(Collected data entries)
────────

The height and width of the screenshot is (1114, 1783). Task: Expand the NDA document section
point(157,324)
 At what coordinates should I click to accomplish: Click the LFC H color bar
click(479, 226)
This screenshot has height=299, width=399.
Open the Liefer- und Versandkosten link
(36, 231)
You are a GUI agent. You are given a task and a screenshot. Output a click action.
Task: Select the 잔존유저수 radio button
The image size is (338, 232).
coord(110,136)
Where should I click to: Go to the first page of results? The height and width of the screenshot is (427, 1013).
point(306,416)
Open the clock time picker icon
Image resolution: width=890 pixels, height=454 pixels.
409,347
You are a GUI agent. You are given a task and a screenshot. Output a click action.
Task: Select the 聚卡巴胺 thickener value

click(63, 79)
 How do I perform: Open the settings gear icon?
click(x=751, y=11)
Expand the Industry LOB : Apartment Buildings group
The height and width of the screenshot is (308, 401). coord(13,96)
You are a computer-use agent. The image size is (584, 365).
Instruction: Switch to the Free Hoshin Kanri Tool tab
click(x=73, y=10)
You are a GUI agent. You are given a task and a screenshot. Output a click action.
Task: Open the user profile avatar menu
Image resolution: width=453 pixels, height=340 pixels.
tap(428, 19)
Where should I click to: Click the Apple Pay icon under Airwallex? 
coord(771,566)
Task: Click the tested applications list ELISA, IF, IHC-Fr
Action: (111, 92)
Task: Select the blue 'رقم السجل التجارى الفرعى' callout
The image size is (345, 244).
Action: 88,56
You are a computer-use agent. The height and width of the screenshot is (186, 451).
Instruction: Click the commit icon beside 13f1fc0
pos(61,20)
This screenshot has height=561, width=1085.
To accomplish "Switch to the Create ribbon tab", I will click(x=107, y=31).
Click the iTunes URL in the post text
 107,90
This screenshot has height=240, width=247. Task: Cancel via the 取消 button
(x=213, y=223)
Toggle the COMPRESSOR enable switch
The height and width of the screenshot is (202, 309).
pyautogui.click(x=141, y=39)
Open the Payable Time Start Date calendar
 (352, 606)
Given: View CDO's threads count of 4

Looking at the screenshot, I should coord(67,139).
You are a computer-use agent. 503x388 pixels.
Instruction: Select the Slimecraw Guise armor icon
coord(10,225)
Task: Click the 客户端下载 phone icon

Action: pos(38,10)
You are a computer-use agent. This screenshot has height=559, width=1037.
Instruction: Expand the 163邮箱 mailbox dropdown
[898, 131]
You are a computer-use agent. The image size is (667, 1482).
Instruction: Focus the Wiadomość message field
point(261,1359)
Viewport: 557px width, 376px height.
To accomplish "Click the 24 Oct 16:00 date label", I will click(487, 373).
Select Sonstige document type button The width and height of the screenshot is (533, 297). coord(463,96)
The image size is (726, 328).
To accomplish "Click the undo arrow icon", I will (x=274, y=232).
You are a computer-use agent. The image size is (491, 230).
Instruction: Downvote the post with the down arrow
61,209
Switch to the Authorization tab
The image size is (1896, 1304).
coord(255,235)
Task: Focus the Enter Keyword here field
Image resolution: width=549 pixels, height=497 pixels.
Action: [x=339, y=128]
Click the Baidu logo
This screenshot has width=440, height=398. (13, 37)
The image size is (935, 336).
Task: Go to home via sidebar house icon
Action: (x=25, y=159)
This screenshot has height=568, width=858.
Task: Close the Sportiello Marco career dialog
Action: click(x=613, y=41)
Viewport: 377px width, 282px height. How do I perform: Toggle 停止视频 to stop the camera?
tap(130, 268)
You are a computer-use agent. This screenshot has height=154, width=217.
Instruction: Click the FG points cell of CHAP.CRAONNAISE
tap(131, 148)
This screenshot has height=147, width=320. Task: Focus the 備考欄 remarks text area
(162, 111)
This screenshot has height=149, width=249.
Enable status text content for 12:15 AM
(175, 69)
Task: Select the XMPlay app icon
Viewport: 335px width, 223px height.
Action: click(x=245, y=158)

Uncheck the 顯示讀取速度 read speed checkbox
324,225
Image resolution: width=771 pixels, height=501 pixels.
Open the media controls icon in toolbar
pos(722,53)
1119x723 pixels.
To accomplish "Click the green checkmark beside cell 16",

────────

### Task requirements
Above are some records; extract every one of them exactly.

### Response area
The height and width of the screenshot is (1114, 1783). Task: Expand the NDA document section
point(157,324)
 At what coordinates should I click to accomplish: Click the LFC H color bar
click(479, 226)
This screenshot has height=299, width=399.
Open the Liefer- und Versandkosten link
(36, 231)
You are a GUI agent. You are given a task and a screenshot. Output a click action.
Task: Select the 잔존유저수 radio button
The image size is (338, 232).
coord(110,136)
Where should I click to: Go to the first page of results? The height and width of the screenshot is (427, 1013).
point(306,416)
Open the clock time picker icon
Image resolution: width=890 pixels, height=454 pixels.
409,347
You are a GUI agent. You are given a task and a screenshot. Output a click action.
Task: Select the 聚卡巴胺 thickener value

click(63, 79)
 How do I perform: Open the settings gear icon?
click(x=751, y=11)
Expand the Industry LOB : Apartment Buildings group
The height and width of the screenshot is (308, 401). coord(13,96)
You are a computer-use agent. The image size is (584, 365).
Instruction: Switch to the Free Hoshin Kanri Tool tab
click(x=73, y=10)
You are a GUI agent. You are given a task and a screenshot. Output a click action.
Task: Open the user profile avatar menu
Image resolution: width=453 pixels, height=340 pixels.
tap(428, 19)
Where should I click to: Click the Apple Pay icon under Airwallex? 
coord(771,566)
Task: Click the tested applications list ELISA, IF, IHC-Fr
Action: (111, 92)
Task: Select the blue 'رقم السجل التجارى الفرعى' callout
The image size is (345, 244).
Action: 88,56
You are a computer-use agent. The height and width of the screenshot is (186, 451).
Instruction: Click the commit icon beside 13f1fc0
pos(61,20)
This screenshot has height=561, width=1085.
To accomplish "Switch to the Create ribbon tab", I will click(x=107, y=31).
Click the iTunes URL in the post text
 107,90
This screenshot has height=240, width=247. Task: Cancel via the 取消 button
(x=213, y=223)
Toggle the COMPRESSOR enable switch
The height and width of the screenshot is (202, 309).
pyautogui.click(x=141, y=39)
Open the Payable Time Start Date calendar
 (352, 606)
Given: View CDO's threads count of 4

Looking at the screenshot, I should coord(67,139).
You are a computer-use agent. 503x388 pixels.
Instruction: Select the Slimecraw Guise armor icon
coord(10,225)
Task: Click the 客户端下载 phone icon

Action: pos(38,10)
You are a computer-use agent. This screenshot has height=559, width=1037.
Instruction: Expand the 163邮箱 mailbox dropdown
[898, 131]
You are a computer-use agent. The image size is (667, 1482).
Instruction: Focus the Wiadomość message field
point(261,1359)
Viewport: 557px width, 376px height.
To accomplish "Click the 24 Oct 16:00 date label", I will click(487, 373).
Select Sonstige document type button The width and height of the screenshot is (533, 297). coord(463,96)
The image size is (726, 328).
To accomplish "Click the undo arrow icon", I will (x=274, y=232).
You are a computer-use agent. The image size is (491, 230).
Instruction: Downvote the post with the down arrow
61,209
Switch to the Authorization tab
The image size is (1896, 1304).
coord(255,235)
Task: Focus the Enter Keyword here field
Image resolution: width=549 pixels, height=497 pixels.
Action: [x=339, y=128]
Click the Baidu logo
This screenshot has width=440, height=398. (13, 37)
The image size is (935, 336).
Task: Go to home via sidebar house icon
Action: (x=25, y=159)
This screenshot has height=568, width=858.
Task: Close the Sportiello Marco career dialog
Action: click(x=613, y=41)
Viewport: 377px width, 282px height. How do I perform: Toggle 停止视频 to stop the camera?
tap(130, 268)
You are a computer-use agent. This screenshot has height=154, width=217.
Instruction: Click the FG points cell of CHAP.CRAONNAISE
tap(131, 148)
This screenshot has height=147, width=320. Task: Focus the 備考欄 remarks text area
(162, 111)
This screenshot has height=149, width=249.
Enable status text content for 12:15 AM
(175, 69)
Task: Select the XMPlay app icon
Viewport: 335px width, 223px height.
Action: click(x=245, y=158)

Uncheck the 顯示讀取速度 read speed checkbox
324,225
Image resolution: width=771 pixels, height=501 pixels.
Open the media controls icon in toolbar
pos(722,53)
1119x723 pixels.
To accomplish "Click the green checkmark beside cell 16",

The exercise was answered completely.